A Beach Day, in January

I finally get to the beach, in the snow, and talk about how we'll get through 2025. It seemed like a good idea at the time.

I got the notion that I would take you all to one of my favorite spots in Raccoon Creek State Park, and that was a good notion. In theory.

The beach at Raccoon Creek, with an unnecessary sign saying "no swimming" because it's snowing out. Taken by Mary Pezzulo.
No swimming! But if you need this sign to tell you that, you probably shouldn’t be swimming in the first place.

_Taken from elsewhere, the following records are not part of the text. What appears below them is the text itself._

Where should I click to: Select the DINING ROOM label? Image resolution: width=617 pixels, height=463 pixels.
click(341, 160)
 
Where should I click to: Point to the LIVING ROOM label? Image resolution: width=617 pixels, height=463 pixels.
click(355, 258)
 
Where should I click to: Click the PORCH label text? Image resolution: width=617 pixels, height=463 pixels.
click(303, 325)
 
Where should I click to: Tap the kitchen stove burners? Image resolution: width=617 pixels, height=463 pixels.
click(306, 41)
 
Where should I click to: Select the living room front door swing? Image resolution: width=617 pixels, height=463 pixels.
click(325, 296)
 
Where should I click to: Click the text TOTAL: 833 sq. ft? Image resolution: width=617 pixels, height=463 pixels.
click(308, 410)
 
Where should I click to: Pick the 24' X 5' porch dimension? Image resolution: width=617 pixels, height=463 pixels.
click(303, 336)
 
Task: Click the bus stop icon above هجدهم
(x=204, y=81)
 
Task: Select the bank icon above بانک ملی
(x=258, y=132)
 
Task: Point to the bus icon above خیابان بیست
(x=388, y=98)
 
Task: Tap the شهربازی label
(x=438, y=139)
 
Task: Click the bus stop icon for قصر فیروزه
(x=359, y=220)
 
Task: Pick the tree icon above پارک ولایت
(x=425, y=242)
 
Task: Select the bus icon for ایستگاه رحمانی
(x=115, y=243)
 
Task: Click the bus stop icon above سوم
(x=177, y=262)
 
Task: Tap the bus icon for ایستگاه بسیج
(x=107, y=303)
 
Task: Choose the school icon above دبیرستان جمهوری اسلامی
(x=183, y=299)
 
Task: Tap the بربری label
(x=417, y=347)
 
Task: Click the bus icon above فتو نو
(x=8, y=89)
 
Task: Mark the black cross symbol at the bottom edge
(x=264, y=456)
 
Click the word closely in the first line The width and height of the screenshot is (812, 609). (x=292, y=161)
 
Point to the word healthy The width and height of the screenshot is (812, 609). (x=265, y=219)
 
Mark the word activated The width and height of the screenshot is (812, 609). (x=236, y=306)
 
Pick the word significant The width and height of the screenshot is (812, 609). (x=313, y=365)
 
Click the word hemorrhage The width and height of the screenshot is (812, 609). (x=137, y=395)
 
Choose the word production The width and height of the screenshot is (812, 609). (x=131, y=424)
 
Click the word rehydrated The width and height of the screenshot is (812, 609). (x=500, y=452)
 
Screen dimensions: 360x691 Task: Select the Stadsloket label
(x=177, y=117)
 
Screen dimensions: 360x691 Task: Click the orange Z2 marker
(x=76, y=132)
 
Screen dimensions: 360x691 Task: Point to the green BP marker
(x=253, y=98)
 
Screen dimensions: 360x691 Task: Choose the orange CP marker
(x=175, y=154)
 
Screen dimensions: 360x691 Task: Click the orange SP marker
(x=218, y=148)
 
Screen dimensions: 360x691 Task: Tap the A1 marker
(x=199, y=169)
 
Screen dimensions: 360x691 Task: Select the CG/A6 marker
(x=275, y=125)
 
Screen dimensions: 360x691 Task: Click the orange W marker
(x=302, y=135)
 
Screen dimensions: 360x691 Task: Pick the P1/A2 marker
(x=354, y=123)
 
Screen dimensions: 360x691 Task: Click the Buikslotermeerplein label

I decided to take you to the lake beach where I like to go swimming in summer, because it’s also beautiful to walk on in the winter and look at the ice or the bleak cold moving water. And while I was there, I was going to talk about our obligations as Christians against Christian Nationalism, instead of saying everything I needed to say in front of the icons in my messy icon corner at home. Again, probably a good idea. In theory.

A wide shot of the beautiful lake, all gray and white in wintertime with bare trees on the far shore.
It is freezing out. I feel like I’m in Narnia and a witch just offered me bad English candy that tastes like aftershave.

And when I got home to listen to the video, I realized that I am an even worse cinematographer than I thought, and the cold winter wind blowing past my phone made about 1/4 of what I was trying to say inaudible. I have no idea how I’m supposed to stop that; I’ll keep working on it.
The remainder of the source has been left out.